# Selection

● ● ● ● ●

FIG. 1 shows a prior art first stage turbine rotor blade used in a large frame heavy duty industrial gas turbine engine. Cooling of the blade platform 12 is produced by passing cooling air through straight cooling channels that have a long length-to-diameter ratio. The pressure side of the platform 12 is cooled with three straight channels 13 each supplied with cooling air through inlet holes 16 that open on the bottom surface of the platform 12 with cooling air from the dead rim cavity located below the platform 12. The suction side of the platform 12 is cooled with three straight channels 15 that are all connected to a larger diameter and longer channel 14 located along the side edge of the platform 12. An inlet hole 16 also supplies the suction side channels 15 with cooling air from the rim cavity. An airfoil 11 extends from the platform 12.

The platform cooling circuit of the FIG. 1 blade suffers from several design problems. Using a film cooling method for the entire blade platform requires a cooling air supply pressure at the dead rim cavity to be at a higher pressure than the peak blade platform external gas side pressure. This platform cooling design induces a high leakage flow around the blade attachment section and therefore causes a performance penalty.

Also, uses long length-to-diameter ration cooling channels that are drilled from the platform edge to the airfoil cooling core in the blade platform wall will produce very high stress levels at the airfoil cooling core and platform cooling channel interface locations that will cause a low blade life. This affect is mainly due to the large mass at the front and back ends of the blade attachment which will constrain any blade platform expansion. Also, with the cooling channels oriented transverse to the primary direction of the stress field, high stress concentrations will occur at the cooling channel inlet holes.

● ● ● ● ●

# Material
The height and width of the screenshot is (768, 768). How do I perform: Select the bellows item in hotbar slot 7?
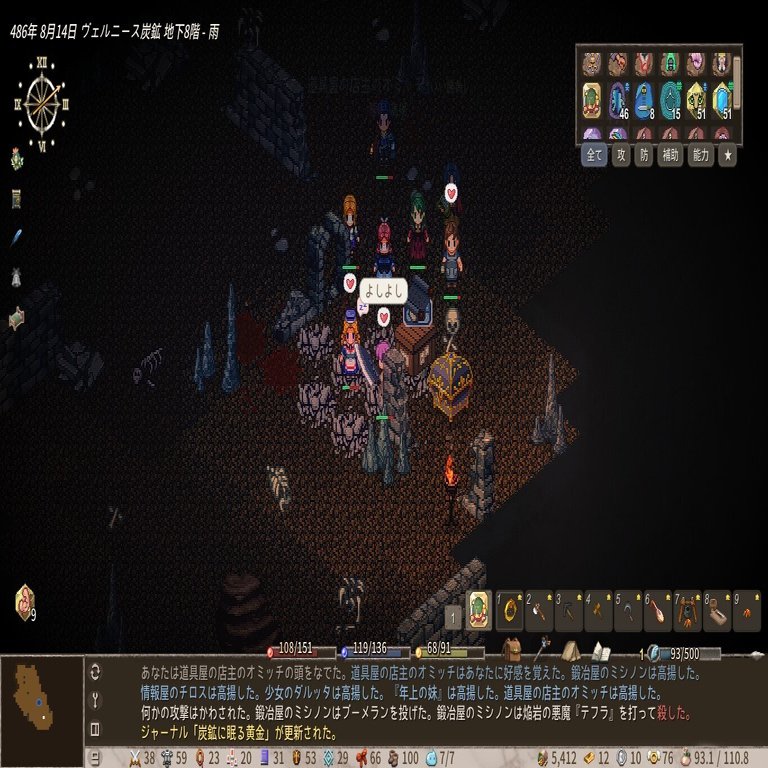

● ● ● ● ●

# Problems
1. Answer these questions from the turbine blade passage:
(a) How many straight channels cool the pressure side of the platform?
(b) What does the platform cooling design induce around the blade attachment section?
(c) Where will high stress concentrations occur when the cooling channels are oriented transverse to the primary direction of the stress field?
2. In the turbine blade passage, set down word for word the part that opens with the words containing "FIG. 1 shows" and closes with "from the platform 12.".

# Results of the exercise
1.
(a) Three.
(b) A high leakage flow.
(c) At the cooling channel inlet holes.

2.
FIG. 1 shows a prior art first stage turbine rotor blade used in a large frame heavy duty industrial gas turbine engine. Cooling of the blade platform 12 is produced by passing cooling air through straight cooling channels that have a long length-to-diameter ratio. The pressure side of the platform 12 is cooled with three straight channels 13 each supplied with cooling air through inlet holes 16 that open on the bottom surface of the platform 12 with cooling air from the dead rim cavity located below the platform 12. The suction side of the platform 12 is cooled with three straight channels 15 that are all connected to a larger diameter and longer channel 14 located along the side edge of the platform 12. An inlet hole 16 also supplies the suction side channels 15 with cooling air from the rim cavity. An airfoil 11 extends from the platform 12.